I've Got You
Something I’ve always tried to instill in my son is a sense of safety. Not just for his physical safety - that’s a given - but also for his mental safety. I want him to feel a sense of stability and know that he doesn’t have to worry about carrying any weight for the family. It’s something of which I carry a very strong sense. I want him to know that I’ve always got his back, that if he needs me for anything I’ll be there, and that I, as the parent, am the one who has to worry about paying the bills, strategizing for his future, and dealing with work. All he has to do is be a kid.
This responsibility for me is so strong, and I know it comes from how I grew up and a certain way in which my father behaved that made me grow up very quickly. Like a lot of others, I didn’t have the luxury of being a kid for very long.
My life when I was growing up was a constant move from one crisis to another. From a young age, I knew about bounced checks, about vehicles being reposted, and about possibly losing our house. My father never had any filter in front of his children when he talked about these things. In fact, looking back on it now, it seems like he relished in sharing his worries with those he should be protecting.
A few times a week, my father would go into a fit of despair. He would scream and cry and go through all the bad things that were happening in his life. Now most of these things were of his own doing. If you spend all your money building a home music recording studio and then don’t have any money left to pay the mortgage, well, that’s on you. And that’s the kind of thing my father was doing. All the time. Many times it was financial but other times it was problems he had with his church or many of his various businesses.
These episodes would usually start with him coming home and going to bed. There, he would start to talk to my mother about all the terrible things that were happening to him and of course never take any blame for it. My mother would try to talk to him and cheer him up, and my father would go back and forth between saying he would kill himself to thinking things would be okay. He would continue these fits of emotional upheaval all through the night until the early morning.
You may wonder, how do I know this? Well, most of the time I was there. My father would call my older brother and I into his bedroom. There he would be lying in his bed screaming and crying, surrounded by tissue boxes and my mother sitting on the bed next to him. It was our job, as it was our mother’s, to make him feel better. We would have to try and convince him that things weren’t so bad. That none of this was his fault. That it all was a bunch of circumstances beyond his control and that it was unfair. That he was a good man that deserved better. That we would get through this because God entrusted him to be a prophet.
The first time I was called into his room for this, I was about 8 years old. My mother, by older brother, and I would continue trying to build up my father’s ego all night long. I remember so many times being so exhausted and just saying things I knew my father would want to hear because I just wanted to go to bed. I didn’t believe any of it. I knew my brother didn’t and I don’t think my mother did either. We all just wanted to escape this madness because we knew it would come again in a day or two.
From these psychotherapy sessions that I partook in as an 8 year old to try and make my father feel better, I learned all about the terrible things that could soon befall our family. We could lose the house. We could be homeless. The church could turn on my father. One or more businesses would fail. We would lose our source of income. People would not respect my father because of these things that could happen, and this was one of his worst fears. Above all, he wanted to be respected and looked up to and have others think he was the smartest and most pious prophet around.

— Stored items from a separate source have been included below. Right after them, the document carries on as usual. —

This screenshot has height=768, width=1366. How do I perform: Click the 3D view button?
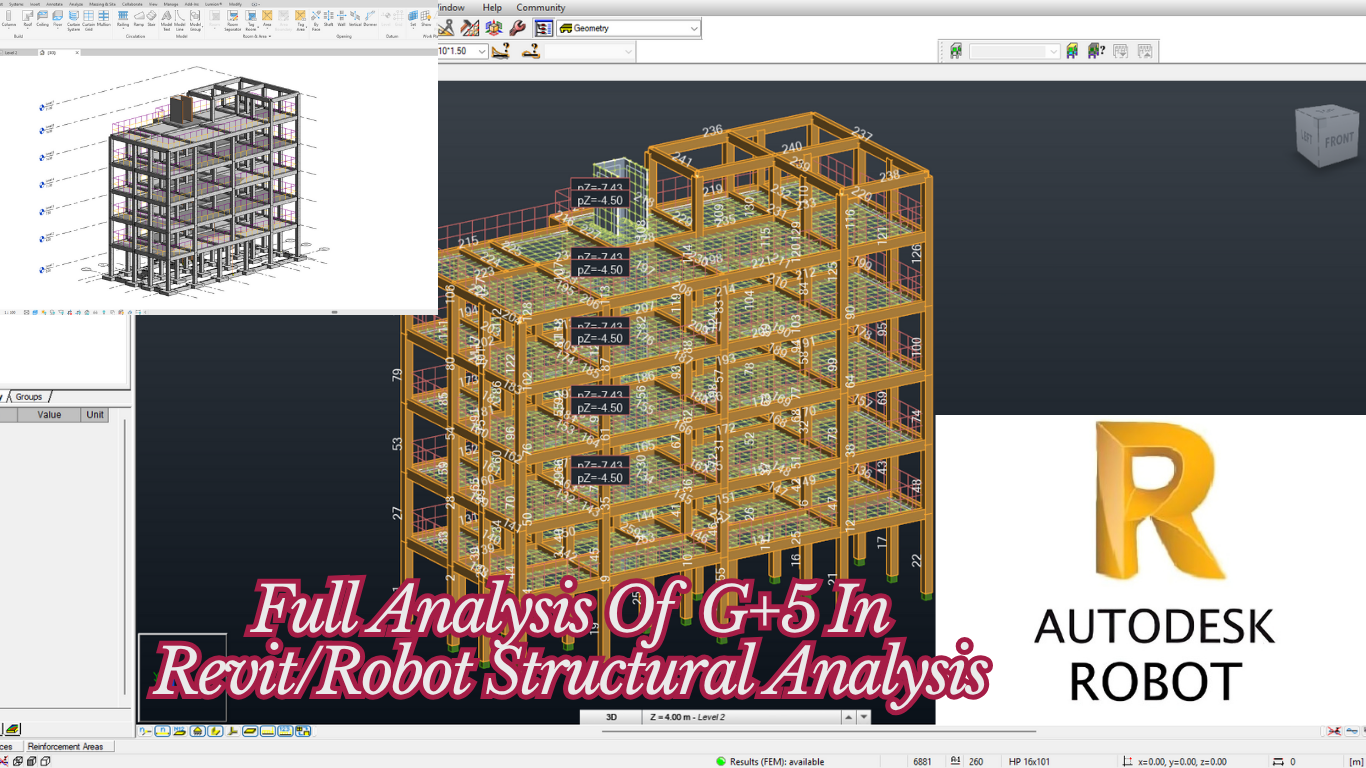612,717
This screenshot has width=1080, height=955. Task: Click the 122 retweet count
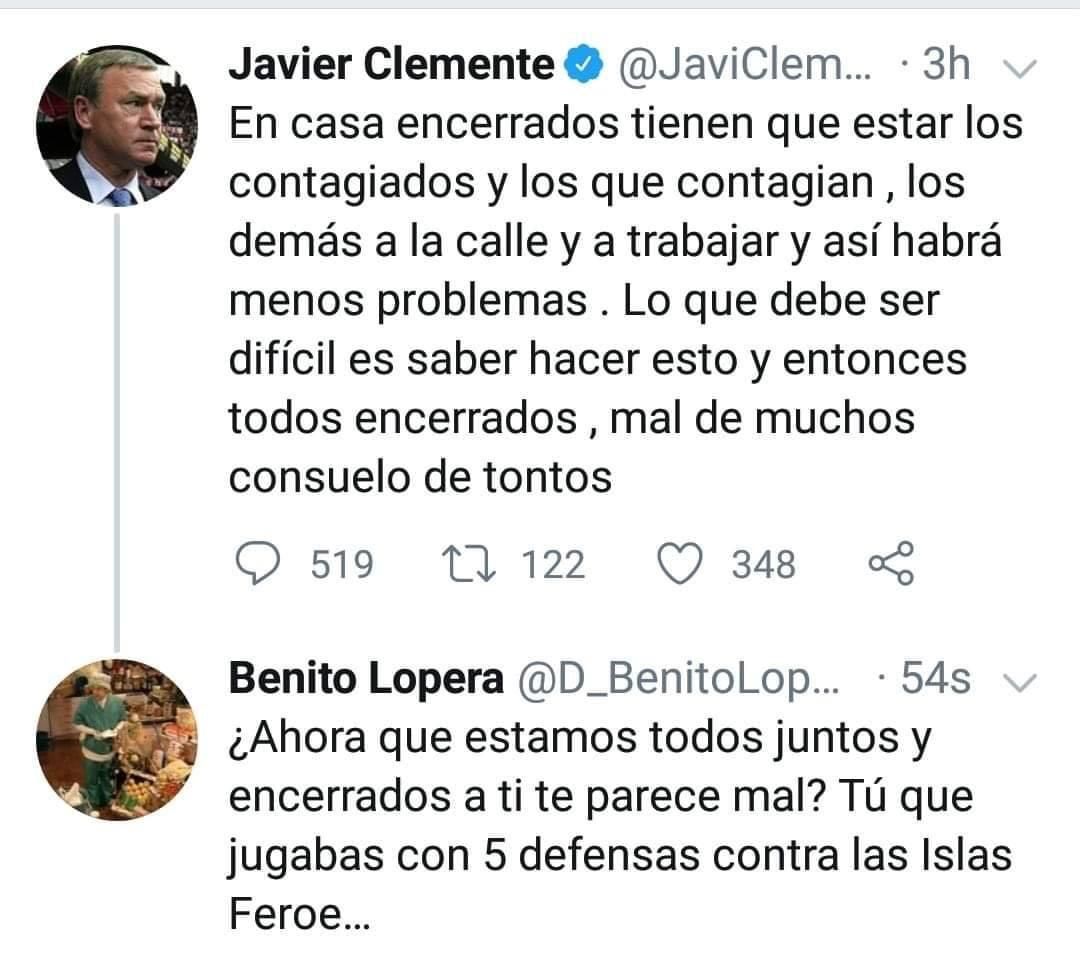555,564
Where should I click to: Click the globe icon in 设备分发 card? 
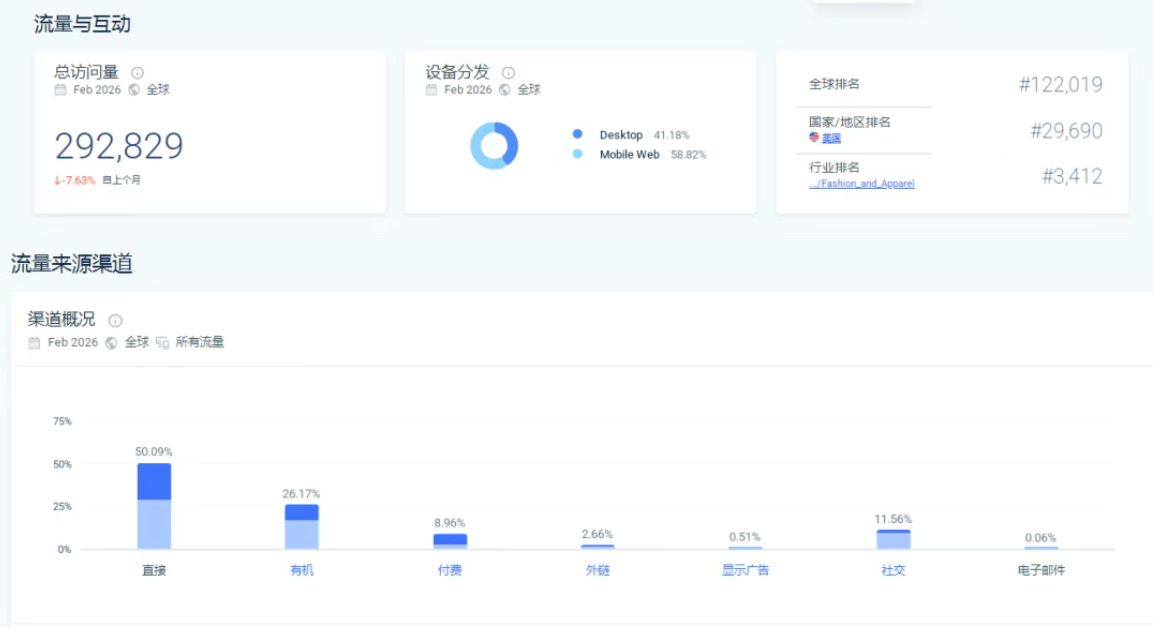(x=505, y=90)
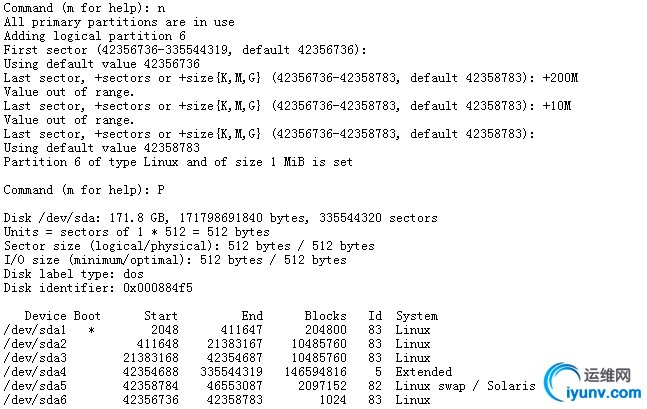
Task: Click the Boot asterisk marker for sda1
Action: coord(92,331)
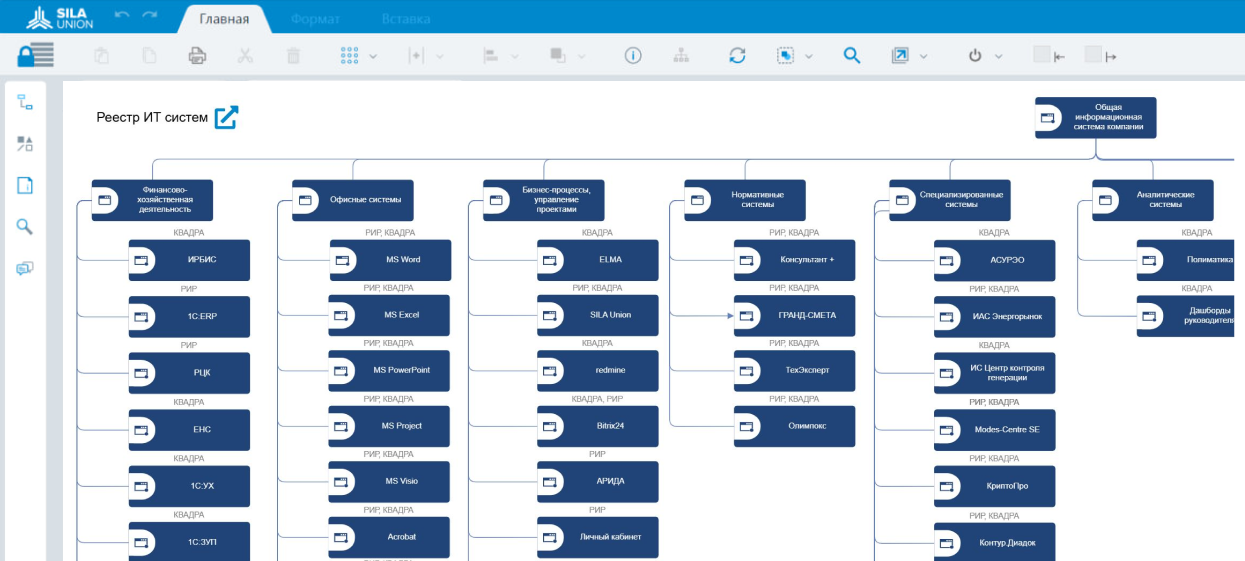Collapse panel with left-arrow toolbar toggle
This screenshot has width=1245, height=561.
1049,56
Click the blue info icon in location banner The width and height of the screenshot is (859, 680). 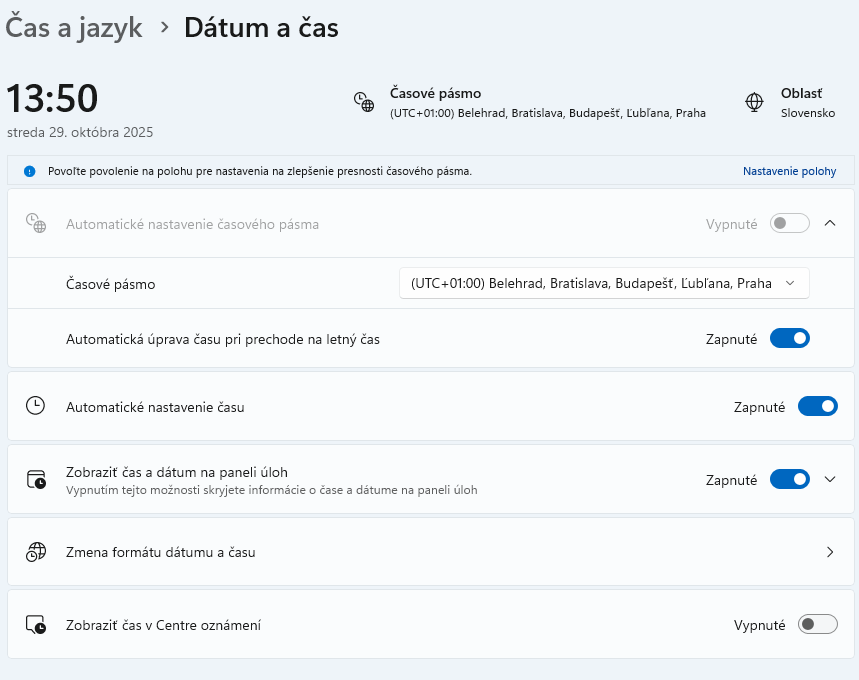pyautogui.click(x=30, y=171)
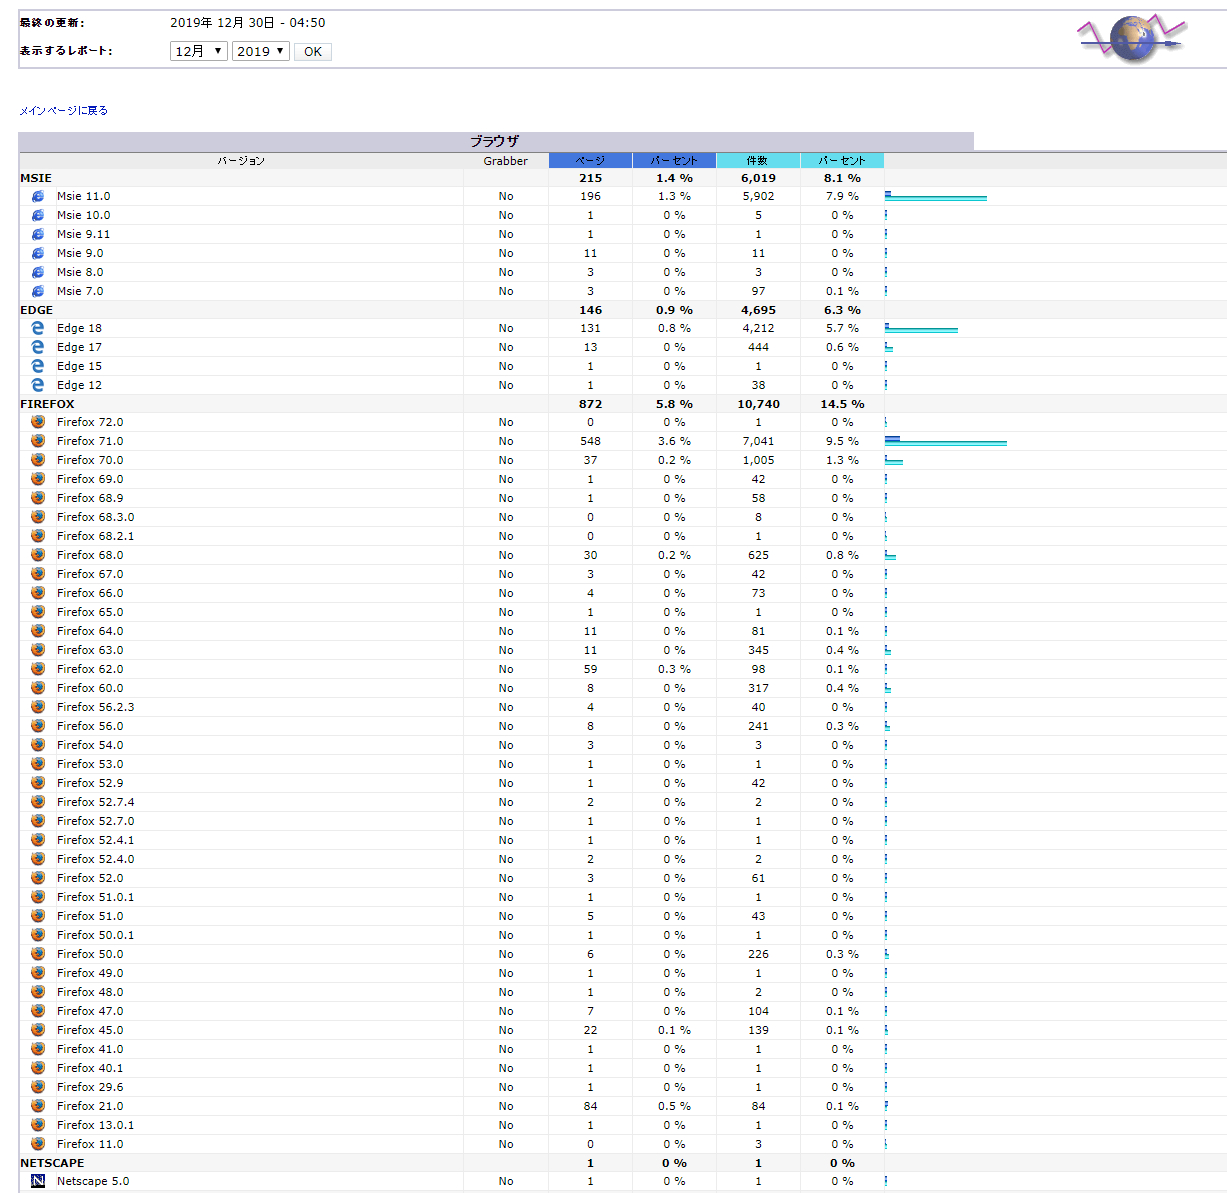Click the Firefox 21.0 icon

(38, 1106)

When I first got called into his room in those early days, being only 8 years old, I believed the things I was told and I think there were times I genuinely tried to help my father. But as I got older and the sessions got more frequent, I knew something was wrong, but I just couldn’t quite place it.
I remember thinking, how could one person be so unlucky for all of these bad things to happen to him?
It took a while for me to realize that it was he who did those things to himself, and all the three of us were there for was to prop up his ego and make him feel better. It was something completely selfish on his part, and something that my brother and I should never have been involved in.
We should not have had the weight of his problems - and thus our family’s problems - on our shoulders. We should have been able to have been kids, without caring about the disasters around the corner because of my father’s mistakes, even if these disasters would come and affect us. We should have been shielded and protected. We were so young and those many days in which we sat in his room for hours and hours trying to cheer him up through his fake tears took away the innocence of childhood.
These experiences have shaped me how I am as a parent, and I do think in a good way. Although they were tough to go through and weighed on me intensely for years from when I was small, I know that no matter what, I will always protect my son and let him be a kid as long as possible. It’s a fleeting time in a person’s life and it should be as carefree as possible. I know so man people don’t have this luxury, and have had it worse than myself. I can’t control the childhoods of millions of kids around the world. What I can control, is the the childhood I am giving to my son, and I will always be there for him and never impose any responsibilities on him that he shouldn’t have to deal with.
I guess that is one thing I’m thankful for about the way I grew up. I learned a lot about what not to do.